ACTIVITY: Every line in the entries where "agent" is found should be copied.

(Saved data entries)

┄┄┄┄┄┄

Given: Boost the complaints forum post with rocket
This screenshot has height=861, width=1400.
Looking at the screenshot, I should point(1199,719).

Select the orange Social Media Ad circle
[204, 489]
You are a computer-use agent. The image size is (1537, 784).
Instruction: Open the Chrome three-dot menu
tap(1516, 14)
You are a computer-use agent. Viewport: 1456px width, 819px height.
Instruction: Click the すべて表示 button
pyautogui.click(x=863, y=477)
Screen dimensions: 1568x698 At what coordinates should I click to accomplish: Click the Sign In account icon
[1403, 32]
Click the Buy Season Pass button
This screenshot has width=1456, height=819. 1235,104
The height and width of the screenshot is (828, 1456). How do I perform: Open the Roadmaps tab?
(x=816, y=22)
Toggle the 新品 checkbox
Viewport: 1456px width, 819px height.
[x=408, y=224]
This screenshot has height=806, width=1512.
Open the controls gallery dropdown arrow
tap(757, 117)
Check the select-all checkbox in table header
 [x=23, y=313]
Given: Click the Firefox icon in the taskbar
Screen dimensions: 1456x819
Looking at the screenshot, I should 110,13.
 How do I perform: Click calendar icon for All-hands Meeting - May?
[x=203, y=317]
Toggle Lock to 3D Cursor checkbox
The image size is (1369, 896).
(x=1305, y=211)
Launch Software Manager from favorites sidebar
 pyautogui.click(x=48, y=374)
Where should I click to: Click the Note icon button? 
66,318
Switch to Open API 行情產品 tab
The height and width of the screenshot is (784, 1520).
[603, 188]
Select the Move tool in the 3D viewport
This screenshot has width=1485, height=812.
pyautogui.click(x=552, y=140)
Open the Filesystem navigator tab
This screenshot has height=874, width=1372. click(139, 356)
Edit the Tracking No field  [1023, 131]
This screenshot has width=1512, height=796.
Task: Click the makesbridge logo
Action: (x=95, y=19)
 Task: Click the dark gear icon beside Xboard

┄┄┄┄┄┄

RESPONSE TO THIS EXERCISE:
You are a computer-use agent. The image size is (1537, 784).
You are a computer-use agent. Viewport: 1456px width, 819px height.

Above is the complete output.